(Exercise brief) Below is a block of entries; repeat exactly the lines starting at the line that contains "Task: Click small" and ending at the line that contains "The image size is (1024, 823).", both included.

(Materials provided)
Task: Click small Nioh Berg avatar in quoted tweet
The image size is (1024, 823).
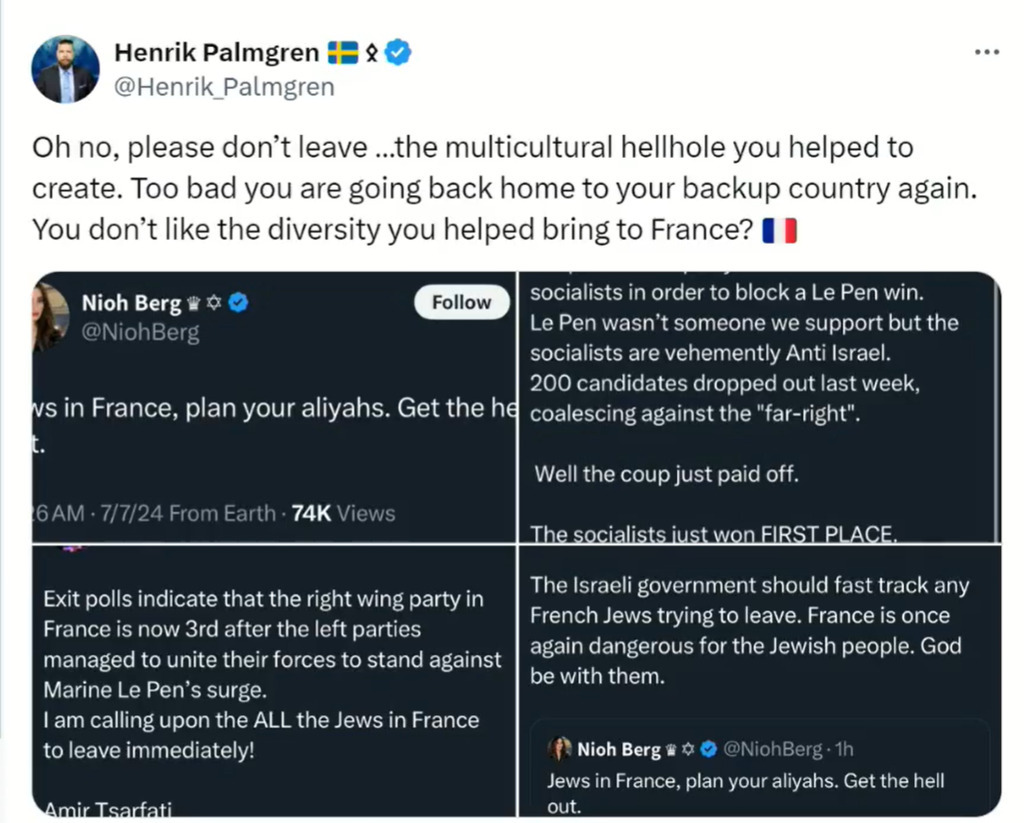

--

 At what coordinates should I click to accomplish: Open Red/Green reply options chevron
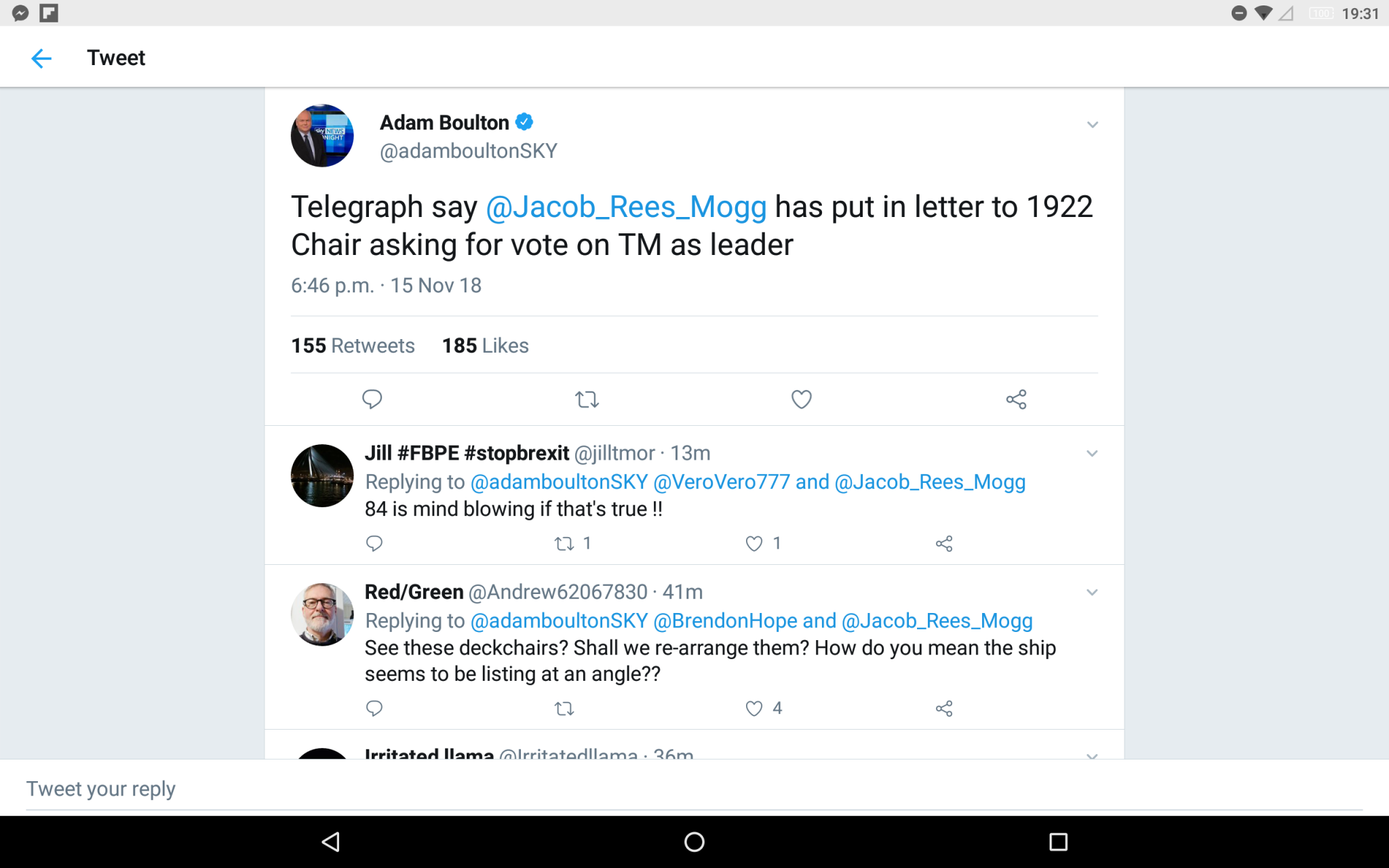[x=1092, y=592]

---

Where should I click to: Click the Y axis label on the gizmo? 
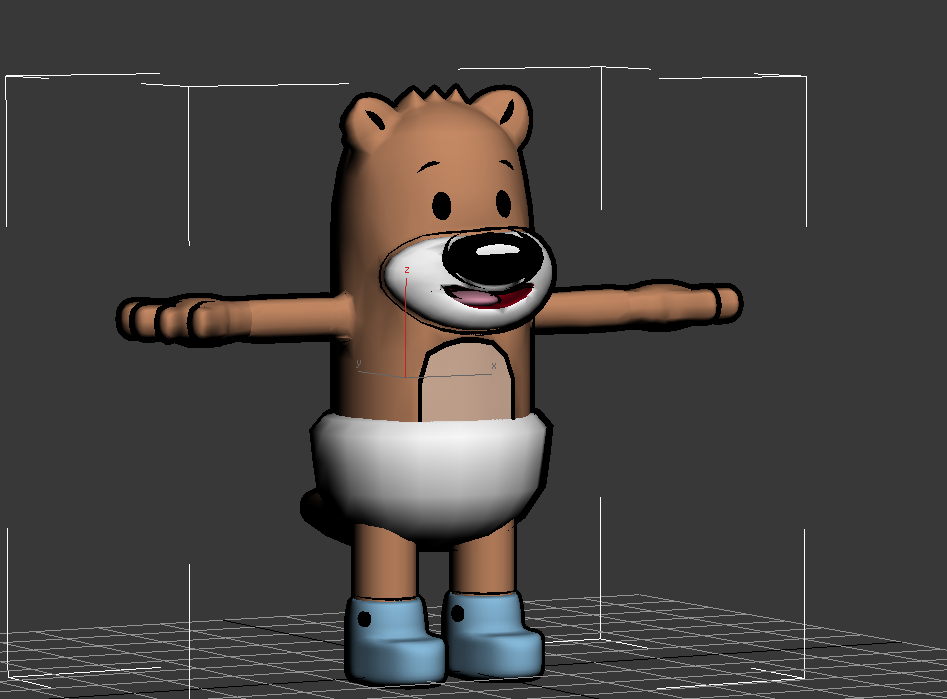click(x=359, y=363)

(Reply to the task)
Task: Click small Nioh Berg avatar in quoted tweet
The image size is (1024, 823).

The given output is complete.